Make the time to review the proposed regulations and submit comments to the Commonwealth Casino Commission. This is an opportune time to recommend how the Saipan casino industry should be regulated, how you want the Commission to oversee Best Sunshine, or how you want to make sure that casino revenues are accurately collected and reported, among other things.

Given that portions of the Saipan casino legalization process have not inspired confidence for many, the public cannot afford to lose yet another opportunity to register their concerns and recommendations, this time on the proposed regulations that will govern the casino industry.

After all, Best Sunshine promises a whopping $7.1-billion integrated casino resort that will forever change Saipan and the CNMI, whether for the best or worst.

Under the proposed regulations, the machine license fee at the temporary or permanent casino facilities is $125 per year per machine for machines 1 to 100; $100 per year per additional machine for machines 101 to 300; and $75 per year per additional machine for machines 301 or more. Do you think the fees are just right?

In Singapore, the government widened its casino-entry ban for citizens to include those who are bankrupt or reliant on government aid.
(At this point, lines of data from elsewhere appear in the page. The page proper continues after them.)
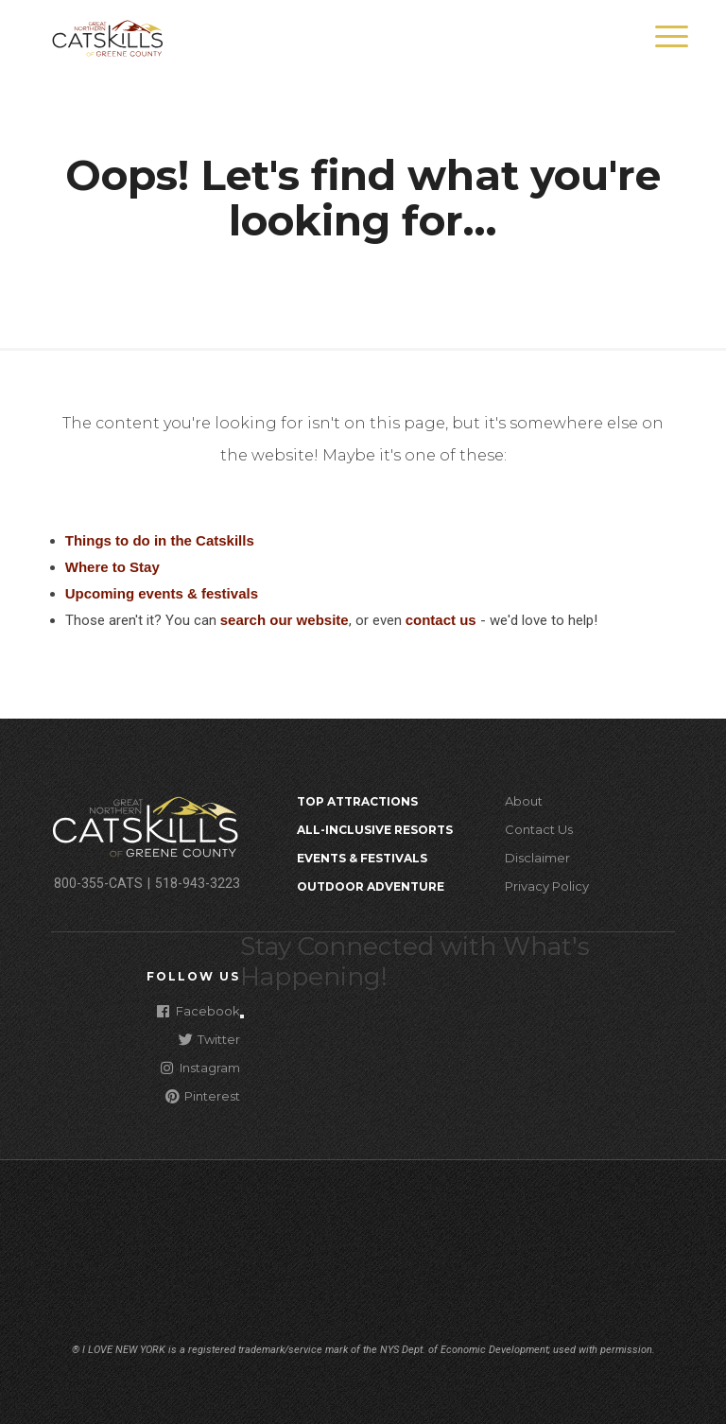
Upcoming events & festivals (161, 593)
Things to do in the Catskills (159, 540)
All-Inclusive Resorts (375, 830)
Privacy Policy (547, 886)
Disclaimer (537, 857)
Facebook (198, 1010)
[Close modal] (242, 1016)
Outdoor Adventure (370, 886)
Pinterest (202, 1095)
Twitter (209, 1039)
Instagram (200, 1067)
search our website (284, 620)
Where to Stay (112, 567)
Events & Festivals (362, 858)
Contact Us (539, 829)
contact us (441, 620)
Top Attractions (357, 801)
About (524, 800)
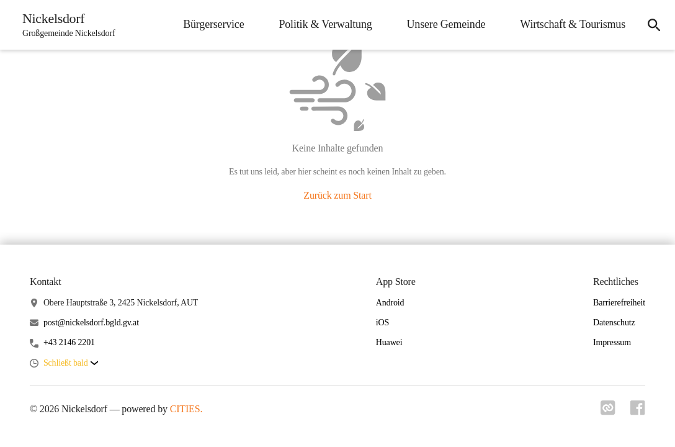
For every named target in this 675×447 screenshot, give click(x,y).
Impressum (612, 342)
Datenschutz (614, 322)
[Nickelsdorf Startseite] (65, 25)
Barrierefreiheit (619, 302)
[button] (70, 363)
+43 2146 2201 (69, 342)
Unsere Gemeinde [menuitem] (446, 24)
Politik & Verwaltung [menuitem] (325, 24)
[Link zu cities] (608, 411)
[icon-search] (654, 25)
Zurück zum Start (337, 195)
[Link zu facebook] (637, 411)
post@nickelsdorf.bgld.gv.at (91, 322)
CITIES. (186, 409)
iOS (382, 322)
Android (390, 302)
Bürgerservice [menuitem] (213, 24)
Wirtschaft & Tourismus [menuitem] (572, 24)
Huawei (389, 342)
Whether the CNMI people want to ban entry into Saipan casino of residents who are financially vulnerable such as those receiving food stamps or who are considered bankrupt remains to be seen.

Singapore also imposed casino-entry levies, banned casino advertising targeting locals and set up programs to dissuade problem gambling in response to concerns about the rise in social problems. These include organized crimes and gambling addiction. Does the CNMI want the same protections for its residents and communities?
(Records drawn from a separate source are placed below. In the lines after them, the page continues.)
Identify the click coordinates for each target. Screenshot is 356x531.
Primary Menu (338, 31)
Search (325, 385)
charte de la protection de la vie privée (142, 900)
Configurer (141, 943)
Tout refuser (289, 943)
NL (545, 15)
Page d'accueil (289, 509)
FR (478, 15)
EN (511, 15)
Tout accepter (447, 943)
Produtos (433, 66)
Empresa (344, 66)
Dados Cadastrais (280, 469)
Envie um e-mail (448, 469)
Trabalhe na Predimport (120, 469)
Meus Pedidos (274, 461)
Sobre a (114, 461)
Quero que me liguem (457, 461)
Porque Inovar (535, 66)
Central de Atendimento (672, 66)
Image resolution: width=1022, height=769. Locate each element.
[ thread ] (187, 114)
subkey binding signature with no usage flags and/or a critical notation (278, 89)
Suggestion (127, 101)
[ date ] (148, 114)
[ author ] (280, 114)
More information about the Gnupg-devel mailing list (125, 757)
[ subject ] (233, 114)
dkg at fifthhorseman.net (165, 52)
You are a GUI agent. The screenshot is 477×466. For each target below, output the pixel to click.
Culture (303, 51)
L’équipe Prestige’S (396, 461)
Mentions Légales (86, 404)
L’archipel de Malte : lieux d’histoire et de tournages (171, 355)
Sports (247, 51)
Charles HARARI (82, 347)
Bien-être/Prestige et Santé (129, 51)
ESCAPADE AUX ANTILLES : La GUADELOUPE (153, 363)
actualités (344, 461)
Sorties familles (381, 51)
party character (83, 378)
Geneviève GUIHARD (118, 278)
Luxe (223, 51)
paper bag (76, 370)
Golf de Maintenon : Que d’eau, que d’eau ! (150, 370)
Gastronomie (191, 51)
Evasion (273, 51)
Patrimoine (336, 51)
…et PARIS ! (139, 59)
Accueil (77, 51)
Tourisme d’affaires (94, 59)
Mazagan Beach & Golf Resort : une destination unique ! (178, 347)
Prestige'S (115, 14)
Many of the regulations’ provisions are standard practices in other jurisdictions with casino industries, such as security or surveillance cameras, or the licensing of casino employees. They also contain the same provisions of the Saipan casino law such as the minimum number of hotel rooms, the types of gaming machines, development phases and construction timelines.

The regulations provide detailed requirements that Best Sunshine and other industry vendors must satisfy. They cover a broad range of subjects, including licensing casino employees, rules of casino games, auditing, accounting systems, disciplinary penalties for casino operators, restrictions for certain individuals, petitions and hearing processes, junket operators, and curbing gambling-related social ills.

The CNMI’s own regulatory agency proposed a provision on programs to address “problem gambling.” For example, Best Sunshine is supposed to post or provide in conspicuous places in the casino areas written materials concerning the nature and symptoms of problem gambling as well as the toll-free number of entities providing information and referral services for problem gamblers.

Portions of casino revenues are supposed to go into public health services along with education and other social services; whether specific amounts will be set aside to combat gambling addiction also remain to be seen.

Best Sunshine’s failure to establish problem gambling programs or implement other requirements in the regulations, or to cure deficiencies, constitutes an “unsuitable method of operation” and is grounds for disciplinary action.

There is also supposed to be a list of excluded and excludable persons from entering the casino, including Best Sunshine’s temporary casino on the ground floor of T Galleria in Garapan.

Again, the CNMI could come up with the best casino regulations possible but, without proper enforcement, all efforts to make the industry work for the CNMI and its people would only go to waste.